You can definatly weasle around the law and rip someone off, but you would be a big goober if you did so.

AFAIK, the reasons I stated above were WHY the copyrights were made, not what they are used for today.

I am not a law major or history major, but for some reason I am pretty sure that when copyrights were first envisioned, it was to protect the creator, not prevent you from listening to it/ performing it as LONG AS IT DIDN'T HURT THE AUTHOR.
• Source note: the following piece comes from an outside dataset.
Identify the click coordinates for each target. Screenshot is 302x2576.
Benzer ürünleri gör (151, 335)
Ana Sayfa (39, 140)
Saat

This whole stuff about you can't use someone's music to make new music, or that you can be sue'd for listening to something is all the work of big companies to get the almighty dollar.

anyway... as far as the Svengali deck is concerned don't worry about it. but DON'T GO AFTER MARKETED EFFECTS(ones that are being sold by creator). Peter is a member of the Café and you shouldn't rip off his elevator just if you came up with a similer idea.

Besides you wouldn't have come up with the method had you not watched the video of it.

And yes you CAN patent secret's, a lot of Copperfields things are patented with some large illusions. The secret is how broadly you define your patent.

I don't know if peter patented the elevator, but i'm sure you could define it broadly enough that a slight change in the method would be covered, since you are still using the "base method"
Message: Posted by: 12345 (Sep 18, 2003 02:49AM)
I would never rip off the creator, but I am going to make my own ID and sell it... I was just making a point of its trickey to patent a effect and the loop holes and such, like look at Ellusionist.CON what a joke! why are people in the magic community letting his team CON get away with that?? I guess he used a loop hole...man if that guy ever punked of Andrew Mayne or Fearson I will hack his site and direct it to some porn site
Message: Posted by: MacGyver (Sep 18, 2003 06:07PM)
yeah.... that's what you'd do.... lol

You are an evil mastermind!
Message: Posted by: Billgussen (Sep 18, 2003 06:57PM)
[quote]
On 2003-09-18 03:29, MacGyver wrote:
I am not a law major or history major, but for some reason I am pretty sure that when copyrights were first envisioned, it was to protect the creator, not prevent you from listening to it/ performing it as LONG AS IT DIDN'T HURT THE AUTHOR.
[/quote]

What the lawmakers who created copyright law envisioned is irrelevant -- what's relevant is what is written in the law and how judges interpret those writings.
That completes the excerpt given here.